In order to implement and comply with this section of the policy, it will require the following:

  1. Deploy multi-factor authentication across server environment.
    1. Utilise Azure/M365 SSO to require multi-factor authentication upon access to servers.
  2. Review current credentials for privileged accounts including break glass, local administrator and service accounts.
  3. Utilise Intune to build and enforce policies disabling insecure authentication methods
    1. Disable NTLM and LAN Manager
    2. Disable Authentication Methods susceptible to relay attacks.
  4. Implement password change policies
    1. Change password every 12 months
    2. Change password when compromised or suspected of compromised
    3. Change shared passwords when staff leave
  5. Utilise Intune to build and enforce the following lockout/account policies
    1. Lock accounts after five attempts.
    2. Terminate sessions daily
    3. Deploy company login banner
    4. Screen lock after 15 minutes of inactivity

Implement Virtualization Hardening

In order to implement and comply with this section of the policy, it will require the following:

  1. Review current virtual environment to determine compliance with the policy
    1. Ensure the following
      1. Type 1 Hypervisors: Run on bare metal and should be treated as lightweight operating systems.
      2. Type 2 Hypervisors: Run on top of general-purpose operating systems and should be treated as applications.
  2. If non-compliance is found, VM’s should be remediated immediately to comply with this.

Cost Effectiveness

Budgets and cost effectiveness have been strongly considered in the creation of this implementation and deployment plan. Where possible, cost saving measures have been chosen such as:

  1. Utilising single systems to achieve compliance across multiple different sections of policy, and achieve the greatest return on investment.
    1. Microsoft Intune: Enforce patch management, enforce domain policies across a number of requirements.
    2. Azure/365 SSO to achieve MFA across multiple different platforms
  2. Choosing systems that best meet the needs of our company and provide cost effective measures, such as Microsoft Defender for EDR/AV on servers. While Defender may not be the gold class of EDR solutions, it has a good industry reputation and provides adequate functionality that meets our needs at a really cost-effective price. If we were to go with other solutions, the cost would be significantly greater.

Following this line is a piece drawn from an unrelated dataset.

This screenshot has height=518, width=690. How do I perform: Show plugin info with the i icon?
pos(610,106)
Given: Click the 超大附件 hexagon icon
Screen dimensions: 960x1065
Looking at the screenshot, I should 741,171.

Overall, while it is important that we do not cut cost in the area of cyber security, we do recognize that this is a great cost to the company and have ensured we have presented the most cost-effective solution, maximizing return on investment in these implementation and deployment strategies.

Ease of Implementation

Another key aspect considered in the planning of this implementation and deployment strategy was ease of implementation. We feel we have chosen deployment methods that fit the resourcing constraints of our company and will allow us to spend the least amount of time and resourcing available to achieve full compliance with the Server Security policy.

Timeline

The timeline for achieving full compliance with the Server Security policy by following this implementation and deployment plan is 3-6 months.

We feel this is achievable by splitting up relevant tasks between the Security team, IT department and System administrators. Upon analyzing the resources available, the work required and the systems we will need to implement, we feel this timeframe is more than reasonable.

Conclusion

In conclusion, if the company decides to proceed with this plan we feel we have created a cost-effective and easy to implement implementation strategy that will see Redback Operations comply with the Server Security policy within a short-medium term.

Once all deployment strategies are followed, the security team should complete a compliance analysis to determine compliance with the policy.